For ongoing security with passwords. Here's what to do as a consumer:
  • Use passwords that are at least 6 characters, are not just letters or numbers; use special characters in passwords if the site allows.
  • For financial institutions, governments and other agencies processing sensitive information use completely distinct passwords from all others.
  • For other sites, make sure there are several characters of difference even if you follow a password pattern.
  • Only change your password based on my guidance at the top of this email, or if you think someone may have a  way to guess your password, or have specific reason to want to hack you.
  • Never click on a link that says to change a password unless you have requested such a link in the last few minutes. In other circumstances, go to the website by typing the URL or using a bookmark you have used before.

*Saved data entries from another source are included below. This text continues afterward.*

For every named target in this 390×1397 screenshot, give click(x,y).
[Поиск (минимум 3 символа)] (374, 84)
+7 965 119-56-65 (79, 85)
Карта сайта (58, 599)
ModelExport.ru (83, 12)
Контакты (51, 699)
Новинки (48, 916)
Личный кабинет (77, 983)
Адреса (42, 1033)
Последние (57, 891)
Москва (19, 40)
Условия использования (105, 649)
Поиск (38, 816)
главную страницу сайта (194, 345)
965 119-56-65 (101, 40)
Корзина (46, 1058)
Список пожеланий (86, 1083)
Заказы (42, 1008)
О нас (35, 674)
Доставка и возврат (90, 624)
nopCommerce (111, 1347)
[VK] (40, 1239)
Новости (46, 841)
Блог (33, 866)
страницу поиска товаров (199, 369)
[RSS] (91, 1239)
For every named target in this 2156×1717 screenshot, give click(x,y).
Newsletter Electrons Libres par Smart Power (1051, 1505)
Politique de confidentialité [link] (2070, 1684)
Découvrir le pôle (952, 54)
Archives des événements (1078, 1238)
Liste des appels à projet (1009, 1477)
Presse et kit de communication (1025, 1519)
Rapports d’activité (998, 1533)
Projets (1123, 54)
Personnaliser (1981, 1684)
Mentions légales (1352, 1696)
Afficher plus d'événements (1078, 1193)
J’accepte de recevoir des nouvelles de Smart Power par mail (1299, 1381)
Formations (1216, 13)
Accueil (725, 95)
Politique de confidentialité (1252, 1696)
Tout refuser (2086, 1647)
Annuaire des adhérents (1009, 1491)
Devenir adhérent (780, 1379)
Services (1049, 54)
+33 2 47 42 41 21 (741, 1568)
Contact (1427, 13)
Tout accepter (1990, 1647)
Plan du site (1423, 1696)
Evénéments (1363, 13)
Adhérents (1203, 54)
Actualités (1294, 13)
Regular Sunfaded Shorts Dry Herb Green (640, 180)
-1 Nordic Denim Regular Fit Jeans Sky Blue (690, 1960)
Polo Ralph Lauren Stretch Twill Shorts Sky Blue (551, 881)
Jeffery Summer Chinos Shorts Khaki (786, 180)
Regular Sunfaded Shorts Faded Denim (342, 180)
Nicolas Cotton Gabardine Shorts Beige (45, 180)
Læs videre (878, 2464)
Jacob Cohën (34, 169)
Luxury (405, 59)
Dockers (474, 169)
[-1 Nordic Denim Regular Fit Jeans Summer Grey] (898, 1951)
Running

Here's what to do as a site administrator or programmer
  • Allow passwords to have any combination of letters, numbers and special characters and be of very long length. Don't restrict password content other than for minimal length, or requiring at least two of the above types of characters. So many people run into sites that have complicated rules (short password, no special characters, etc, that they have to make up a password they will inevitably forget).
  • Implement two-factor authentication if there is a high risk of compromised information.
  • If your site his risky information such as substantial personal or financial data, implement some other forms of extra security, such as challenge questions when a computer at a different IP address range is used, and gradually slowing-down of response as more and more password attempts are entered.
  • Don't block people from using password managers without good cause. Password managers likely result in a net increase of security. 
  • Put in place a robust reset process that uses multiple factors. Force people to phone if some of the factors are not present. Factors might include emailing their stored email address first, without a reset link initially, and verifying some other known personal information first.
  • Allow people to save multiple email addresses, so if people change service provider you still have a way to contact them to verify identity.
  • After a password is changed, email people at their email addresses of record, to alert them that the password has been changed.
  • Never put a link to any password-protected website in any email you sent to people; the only exception might be a link sent in a reset operation that follows the above guidelines, is sent instantly on request, and is only valid for a very short time.
  • Always think about usability as well as security; low usability of a security setup will force people to use simple passwords, write them down, or abandon your site.
Some other sites of interest include this and this. My opinion above contradicts these sites to some extent.